Instructions for the task ▸
Keep to one stretch of the data below, the lines from the one with "Select the For Linear Mode radio button" up to and including the one with "Click the info", and return that stretch exactly.

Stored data
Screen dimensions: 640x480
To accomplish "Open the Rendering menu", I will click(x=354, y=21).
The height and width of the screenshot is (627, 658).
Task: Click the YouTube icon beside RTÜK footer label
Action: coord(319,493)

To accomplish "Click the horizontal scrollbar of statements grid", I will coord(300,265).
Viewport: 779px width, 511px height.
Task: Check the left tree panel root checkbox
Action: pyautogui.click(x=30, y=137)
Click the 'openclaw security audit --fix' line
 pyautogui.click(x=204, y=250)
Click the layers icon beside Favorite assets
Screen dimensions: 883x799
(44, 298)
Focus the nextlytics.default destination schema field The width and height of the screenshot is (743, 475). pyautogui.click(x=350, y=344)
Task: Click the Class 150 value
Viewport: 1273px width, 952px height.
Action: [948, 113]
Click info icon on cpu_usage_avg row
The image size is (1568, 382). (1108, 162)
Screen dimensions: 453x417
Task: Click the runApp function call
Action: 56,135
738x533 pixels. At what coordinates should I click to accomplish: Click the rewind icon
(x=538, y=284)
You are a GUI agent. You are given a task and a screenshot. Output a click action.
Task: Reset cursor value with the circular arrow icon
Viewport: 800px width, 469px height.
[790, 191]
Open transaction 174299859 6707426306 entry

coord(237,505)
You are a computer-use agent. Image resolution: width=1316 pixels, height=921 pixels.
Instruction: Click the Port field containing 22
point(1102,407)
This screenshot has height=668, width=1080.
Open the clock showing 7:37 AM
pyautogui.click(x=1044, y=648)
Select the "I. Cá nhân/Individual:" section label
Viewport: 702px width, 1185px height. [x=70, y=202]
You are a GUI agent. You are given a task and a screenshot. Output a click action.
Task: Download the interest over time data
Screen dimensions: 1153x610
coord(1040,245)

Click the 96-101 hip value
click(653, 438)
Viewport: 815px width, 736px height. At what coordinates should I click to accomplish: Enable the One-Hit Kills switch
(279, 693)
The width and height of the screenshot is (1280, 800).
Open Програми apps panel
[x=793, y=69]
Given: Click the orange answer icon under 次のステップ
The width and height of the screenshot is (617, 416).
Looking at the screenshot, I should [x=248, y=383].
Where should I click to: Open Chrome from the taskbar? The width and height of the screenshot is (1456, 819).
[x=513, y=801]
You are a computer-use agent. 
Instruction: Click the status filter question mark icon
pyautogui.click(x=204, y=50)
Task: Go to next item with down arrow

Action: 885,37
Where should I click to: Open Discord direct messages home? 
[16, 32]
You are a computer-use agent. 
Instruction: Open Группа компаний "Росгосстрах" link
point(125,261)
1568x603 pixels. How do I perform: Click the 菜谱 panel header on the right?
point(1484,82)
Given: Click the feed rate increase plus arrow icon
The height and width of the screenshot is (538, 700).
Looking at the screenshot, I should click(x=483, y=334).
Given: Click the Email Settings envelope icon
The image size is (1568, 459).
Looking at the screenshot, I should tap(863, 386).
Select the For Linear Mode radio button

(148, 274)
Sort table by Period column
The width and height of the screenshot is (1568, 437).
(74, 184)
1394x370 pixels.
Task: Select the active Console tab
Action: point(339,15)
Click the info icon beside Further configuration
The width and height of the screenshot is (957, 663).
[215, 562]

Expected answer ▸
Select the For Linear Mode radio button

(148, 274)
Sort table by Period column
The width and height of the screenshot is (1568, 437).
(74, 184)
1394x370 pixels.
Task: Select the active Console tab
Action: point(339,15)
Click the info icon beside Further configuration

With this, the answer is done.